Virtually every modern compiler is implemented using this approach - including GCC. GCC also used to be quite a lot slower than clang, but just like with error messsages, the GCC people have put a lot of work into it.
>So Rust is actually forcing you to move runtime multithreaded issues into being compiler errors. This feels like more work (because it is) but it is infinitely preferable. Opponents will say, for example, that C++ has smart pointers to denote ownership. This is true but they have a runtime cost. Rust doesn't. And the effect of a runtime error in C++ is typically a core dump or just weirdly inconsistent behaviour (which is often worse).
Rust has full set of smart pointers: Box (unique_ptr), Rc, Arc (shared_ptr), and in addition to it RefCell to work around limitations of borrow checker. All of these are very widely used in almost any real world project.
One of the main benefits of Rust, memory safety, becomes much less significant when compiling to the wasm sandbox. Thus in this setting I prefer to use modern C++ over the (at times horrible) verbosity of Rust.
Catching those at compile time is still much better than some obscure runtime bug. If the latter would be enough, valgrind would suffice for testing c/c++ programs, but you can’t really execute every code path all the times.
Memory safety is easy if you use GC (so don't have to define lifetimes) and mandatory bounds checking (unless compiler/JIT can convince itself that it is not necessary). Arguably these tradeoffs are the correct choice for a large majority of all applications — developers agree, looking at the popularity of Python, Java, .NET, Go, PHP, Perl, ...
The biggest leak I’ve seen was in the JavaScript (qml) side of a C++/qml app. You can still leak in GC languages by inadvertently holding on to things you are done with. The GC encourages you to not think about it, which is a problem.
I disagree. Just because there is a GC, it doesn't mean one does not have to be aware of the existence of memory. OOM errors are thing even without leaks in GC languages.
Besides, leaks are only a small part of memory safety anyways.
And I'm not surprised that you find the biggest leak in Javascript, the language that probably the biggest percentage of amateur/inexperienced developers are working in. (which is not generally a bad thing, but increases the chance for these bugs)
I don't consider memory leaks a memory safety issue since all they do use use up memory and cause failing allocations, which has to be handled one way or another regardless whenever you use dynamic memory.

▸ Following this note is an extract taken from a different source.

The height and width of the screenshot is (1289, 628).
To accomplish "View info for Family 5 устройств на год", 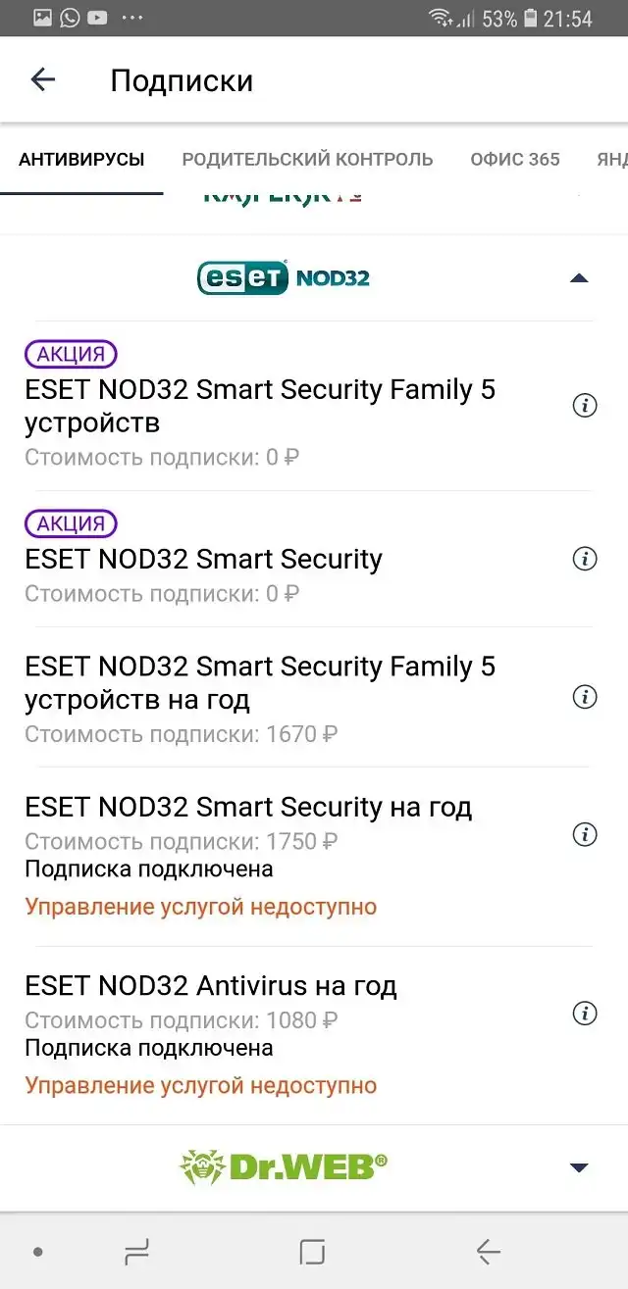I will click(585, 697).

The first “point” made me read the whole article skeptical. 1) Rust is a “general-purpose programming language”, not “system programming language”. 2) Performance is not even the most important reason. Syntax, features, guarantees - much more important.

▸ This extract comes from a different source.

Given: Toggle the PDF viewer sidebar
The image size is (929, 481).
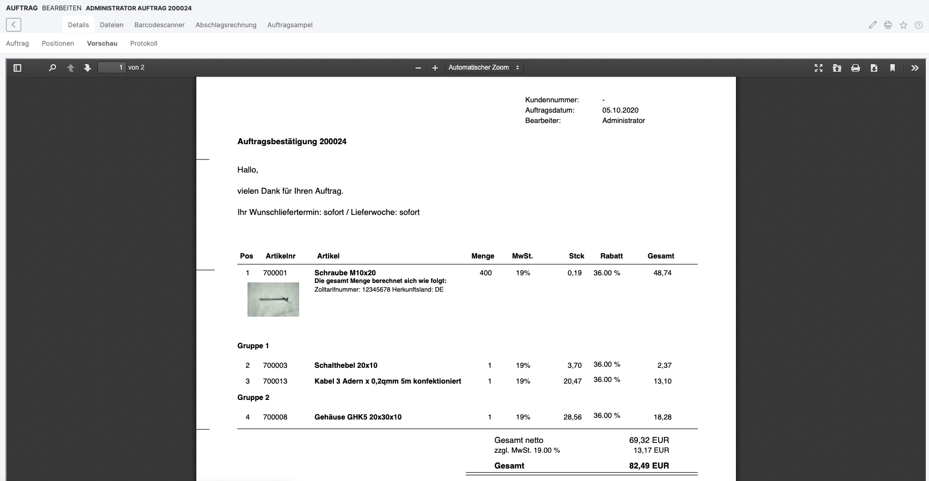Looking at the screenshot, I should 17,68.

I think the author wrote off "dependencies" to quickly. I'm kind of unsure about the state of dependencies. A lot of libraries seem to be peoples hobby/free time projects. I ran into strange comments in libraries where people don't actually seem to understand the domain they're writing the library in. Like I think all of the http frameworks are pet projects?
My feeling after using rust and async was that it kind of tricks you into writing sub optimal code often. Like what could be solved with a singleton ends up needing a lot of boilerplate, new data structures, complex code so you end up writing in some other way, or burning your self with mutex.(aside note, everybody recommending a faster mutex that's not in the stdlibrary seems odd). I also dont know why npm and node get so much shit for needing so many libraries but rust and cargo get a pass for these small libraries everywhere.